There is a new chief of staff, Stephen Barclay MP, charged with bringing discipline and order to the chaotic procedures. In the midst of panic, the constitutional novelty of the Office of the Prime Minister is being hastily minted. A new policy supremo, Andrew Griffith MP, is offering backbench policy committees. Guto Harri, the new communications chief, opened up by pointing out that the Prime Minister was not a complete clown. There was even a ministerial reshuffle in which a sinecure was invented for Jacob Rees-Mogg, all in the forlorn hope of changing the subject.
This is all rather desperate displacement activity and cannot work. The truth about all advisers is that they draw their power and their authority from the top. A Prime Minister whose writ is known to run across Whitehall will have advisers who are feared and obeyed. Advisers such as Nick Timothy or Dominic Cummings were, for all their intellectual distinction, figures defined by Theresa May and Boris Johnson. If Cummings was more feared than Timothy, that was largely because Johnson commanded his party, and in time the electorate, more securely than May ever did.
The sorry truth for Barclay, Griffiths, Harri and whichever unfortunate civil servant replaces Martin Reynolds as principal private secretary is that they cannot escape the shadow cast by their boss. Given that they owe their appointments to the desire, on the part of the Prime Minister, to change who he is, the whole thing is a bit of a farce.
That political power resides in the Prime Minister is why we should be relaxed about special advisers. There is occasionally a minor squall about the unelected, all powerful consigliere who surreptitiously siphons off the power for his (it is usually his) own purposes. From Piers Gaveston, the close confidante of Edward II, through Cardinal Wolsey and Thomas Cromwell to Maundy Gregory, who became notorious for selling honours for David Lloyd George, political power has always attracted Machiavellian counsellors and they have always been the subject of envy and fascination.

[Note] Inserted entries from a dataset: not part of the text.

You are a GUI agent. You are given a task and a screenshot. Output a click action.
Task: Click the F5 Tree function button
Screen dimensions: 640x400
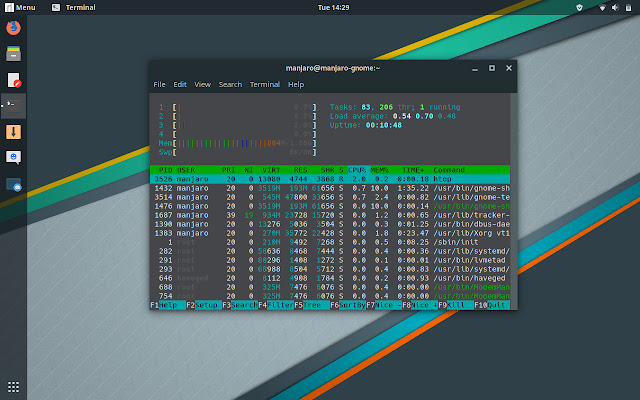point(312,305)
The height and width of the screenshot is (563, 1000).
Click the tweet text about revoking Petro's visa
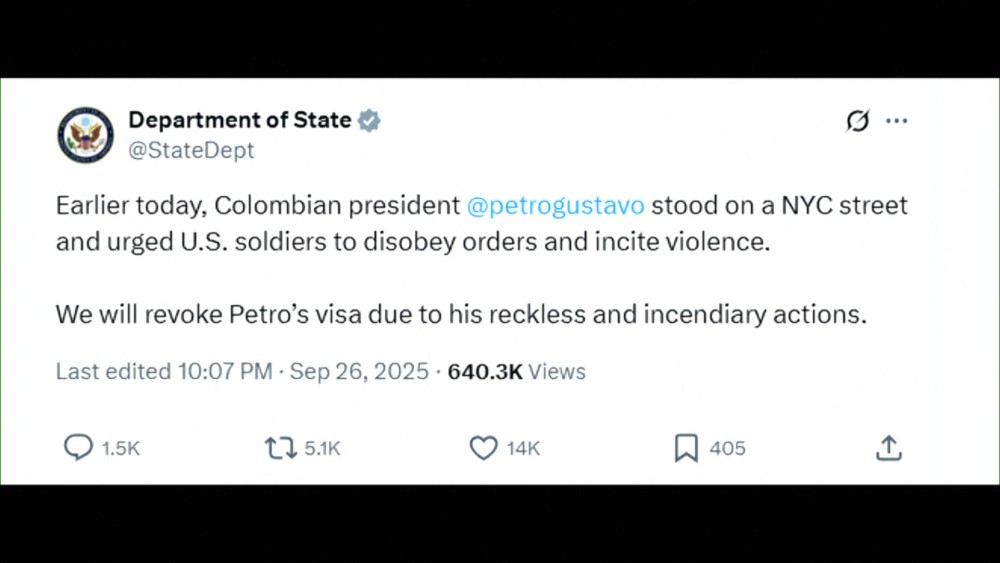click(x=460, y=314)
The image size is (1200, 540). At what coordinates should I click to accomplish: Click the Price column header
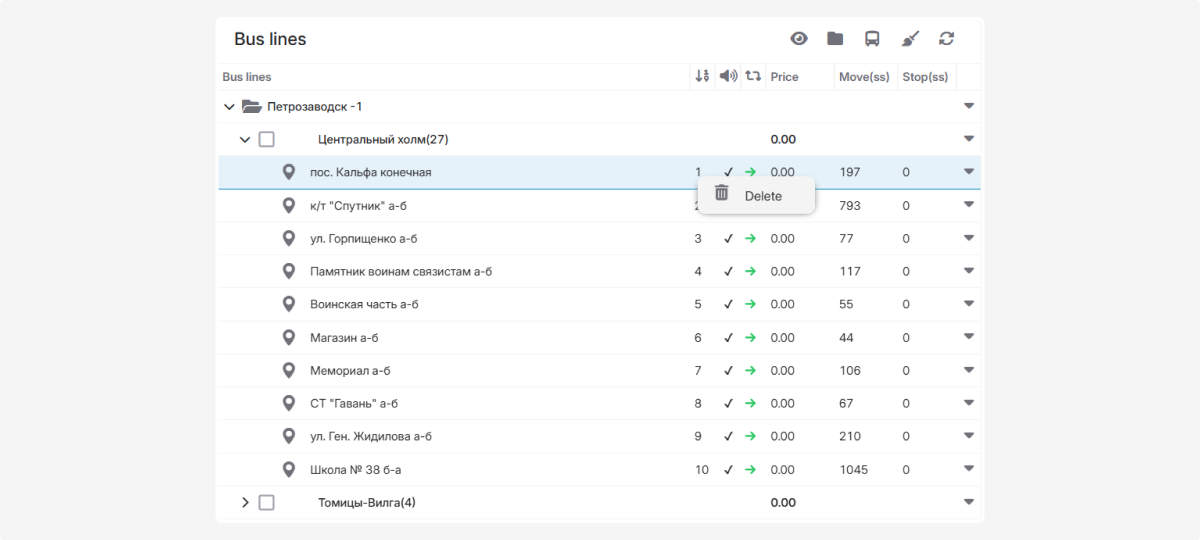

In his biography of Lloyd George, Roy Hattersley dates the modern special adviser from Gregory, a businessmen that the prime minister brought into government during the First World War. The practice was consolidated and extended in 1964 by Harold Wilson, who saw his advisers as guardians of his political ambitions against a hostile civil service. Since Wilson the numbers have grown rapidly. John Major’s government recruited between 34 and 38 special advisers at any one time, and Tony Blair’s between 70 and 84. The latest data, from July 2021, shows that there were 117 special advisers in government, 44 of whom worked for Johnson with a further eight working for Rishi Sunak. Most of these advisers will provide a necessary and unobtrusive channel of advice for their ministers, working in perfect harmony with civil servants, as Nick Hillman says in his excellent defence of the special adviser Lessons from Personal Experience.

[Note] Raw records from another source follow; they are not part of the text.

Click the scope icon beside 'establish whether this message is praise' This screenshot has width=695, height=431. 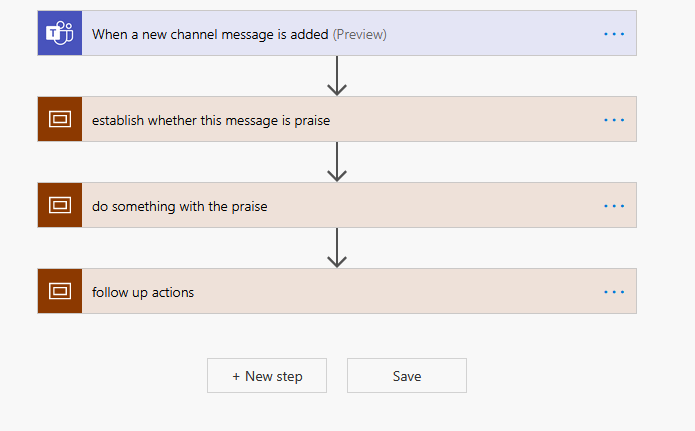(59, 120)
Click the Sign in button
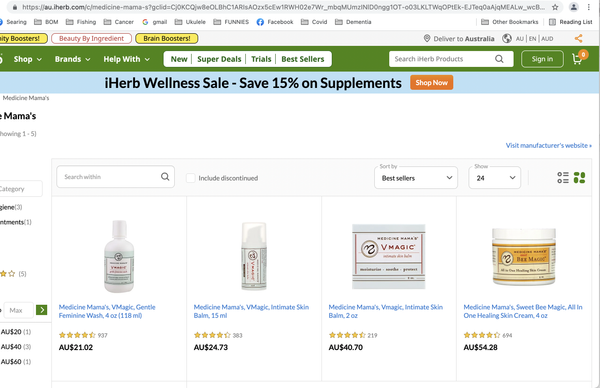The width and height of the screenshot is (600, 388). tap(542, 59)
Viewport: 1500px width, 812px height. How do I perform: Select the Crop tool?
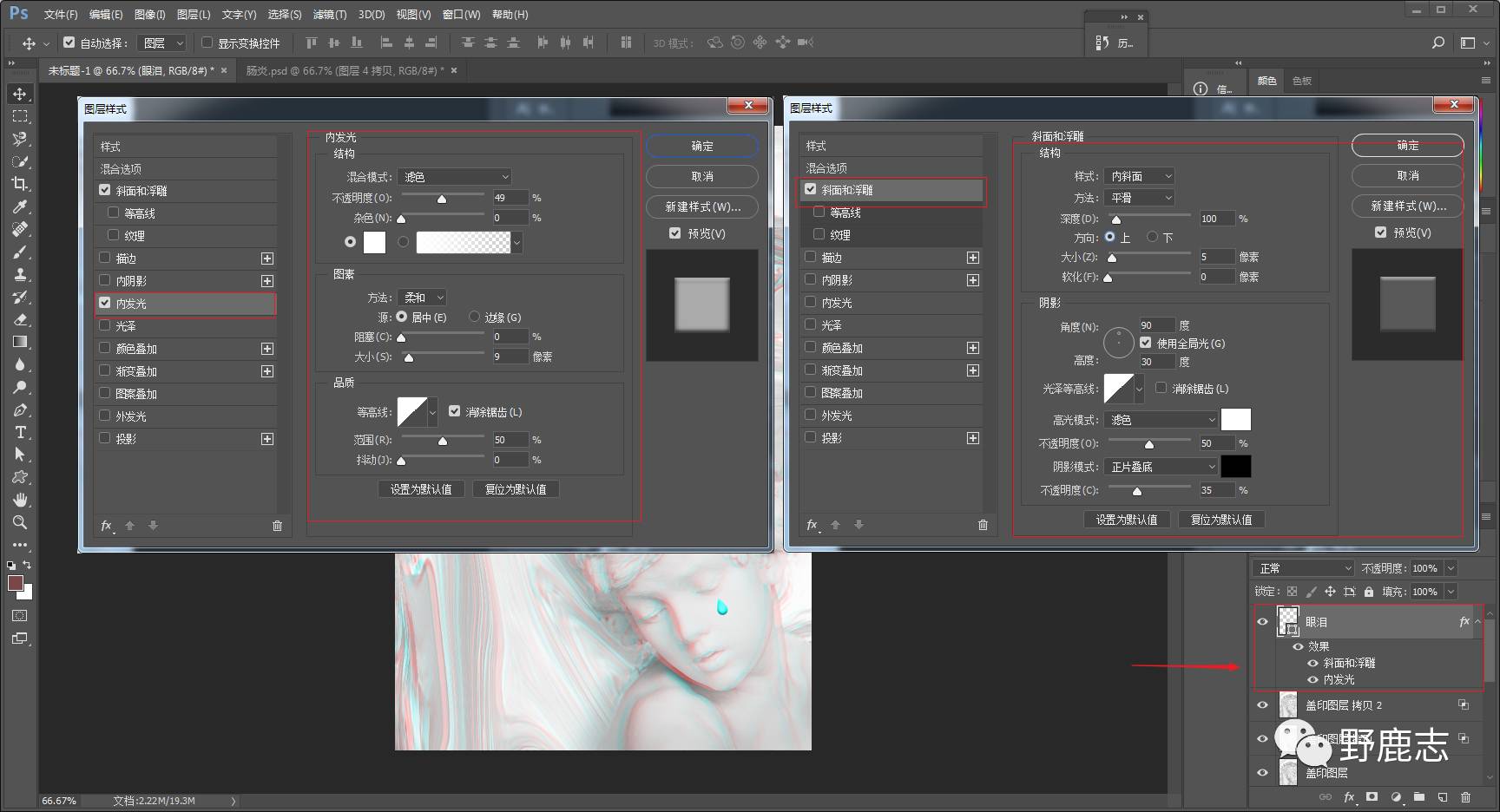pyautogui.click(x=19, y=184)
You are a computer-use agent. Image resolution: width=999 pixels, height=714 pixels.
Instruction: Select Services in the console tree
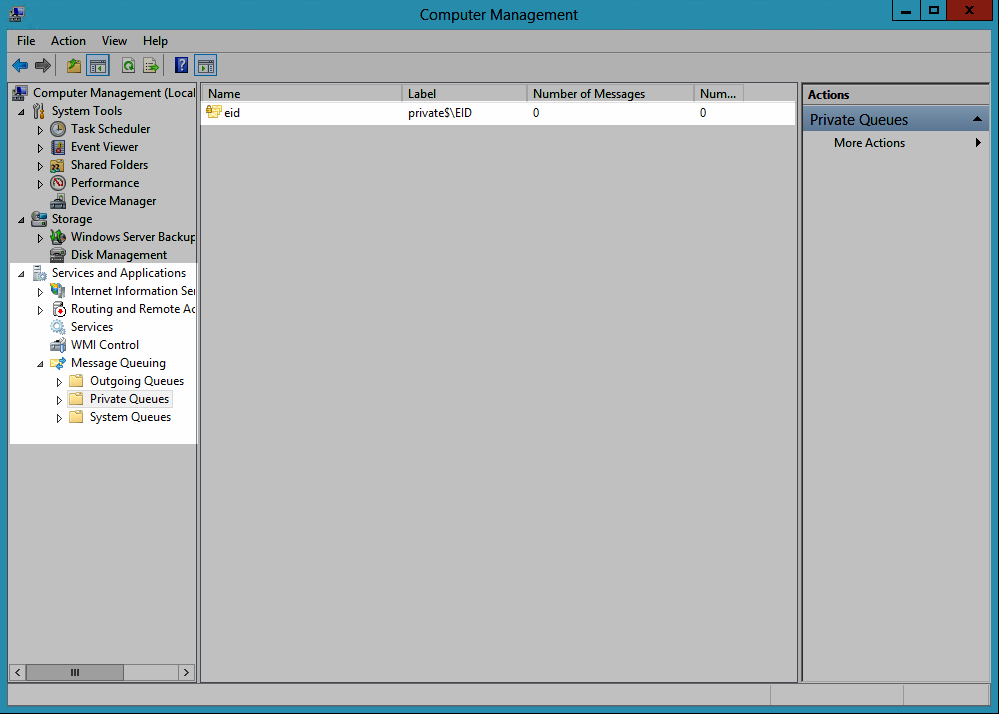point(91,327)
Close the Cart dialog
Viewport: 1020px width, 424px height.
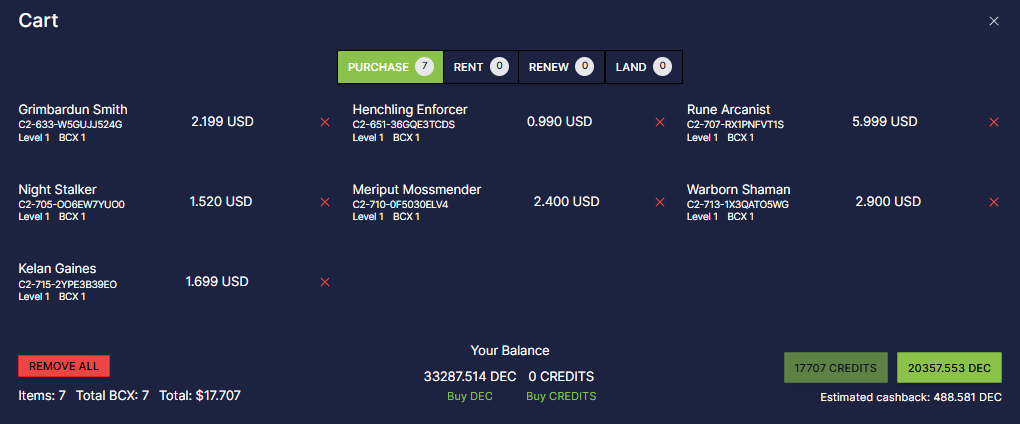[993, 21]
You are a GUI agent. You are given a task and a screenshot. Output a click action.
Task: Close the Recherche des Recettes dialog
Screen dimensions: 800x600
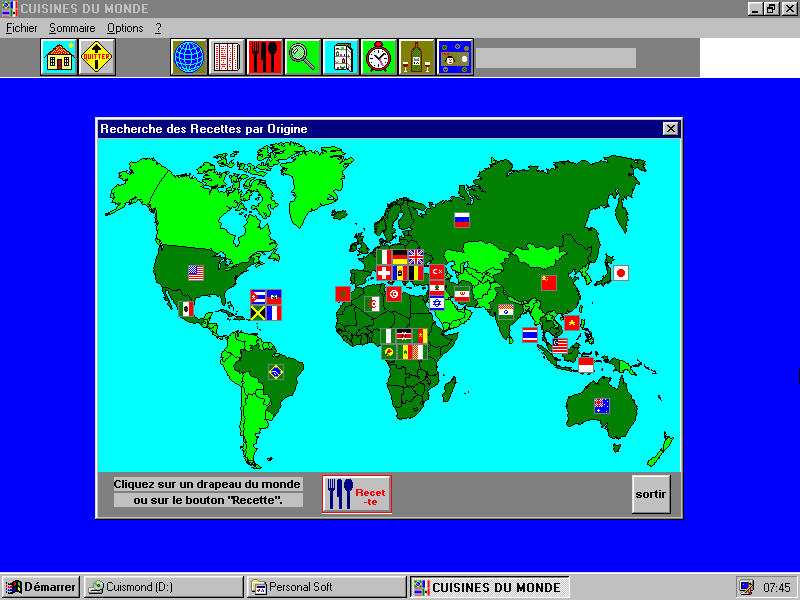coord(670,128)
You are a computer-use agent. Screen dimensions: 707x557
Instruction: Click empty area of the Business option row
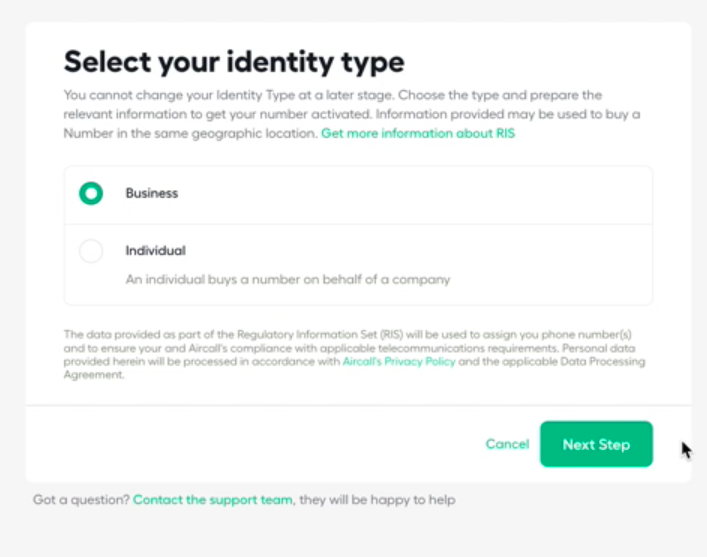pos(406,195)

Even though there is a very good defence of special advisers, it is hard to apply it to the appointment of Barclay as chief of staff. Clearly, nobody whose political career were not in Johnson’s hands would take the post, and his appointment raises (as Jill Rutter of the Institute for Government has pointed out in the New Statesman) all sorts of constitutional tangles. Barclay is MP for North East Cambridgeshire and the Cabinet Office Minister. Does this mean he will be more senior in his capacity as chief of staff at No 10 than as a senior minister? How will cabinet ministers take to being bossed about by an MP and a minister who is, at least in theory, one rung below them down the ladder? The very point of the chief of staff is that the authority, the responsibility and the accountability are all supposed to refer back to the Prime Minister. Barclay has separate lines of accountability out to the voters of North East Cambridgeshire and the scrutiny of Parliament.
The chief of staff ought to be serving the boss, and his boss should be the prime minister. The template comes, as it does so often, from American politics. British political obsessives are more than usually fascinated by American examples and there is something attractively Leo McGarry about the title “chief of staff”. The first person to hold the title in Britain was David Wolfson, who was Mrs Thatcher’s chief of staff from 1979 to 1985. Then the post disappeared until Jonathan Powell was appointed to it by Tony Blair. Ed Llewellyn did the job for David Cameron and Gavin Barwell did it for Theresa May.
The job is all-consuming. When I saw Powell doing the job up close, he would not have had time to fit in ministerial duties in the Cabinet Office or a constituency surgery. He had to be the political gatekeeper and he had to be in all the important meetings with the prime minister. He had to manage the flow of information into the principal, he had to be alert to possible problems on the horizon and he had to be a link with the cabinet, to explain to them what the prime minister was thinking and to relay information from them to him.
Barclay will not realistically be able to do any of this and the reason why not is, in the end, not constitutional but political. For all the flurry of superficial change, nothing has actually altered. Boris Johnson remains Prime Minister and, as his egregious remarks about Keir Starmer and Jimmy Savile show, he is still who he is.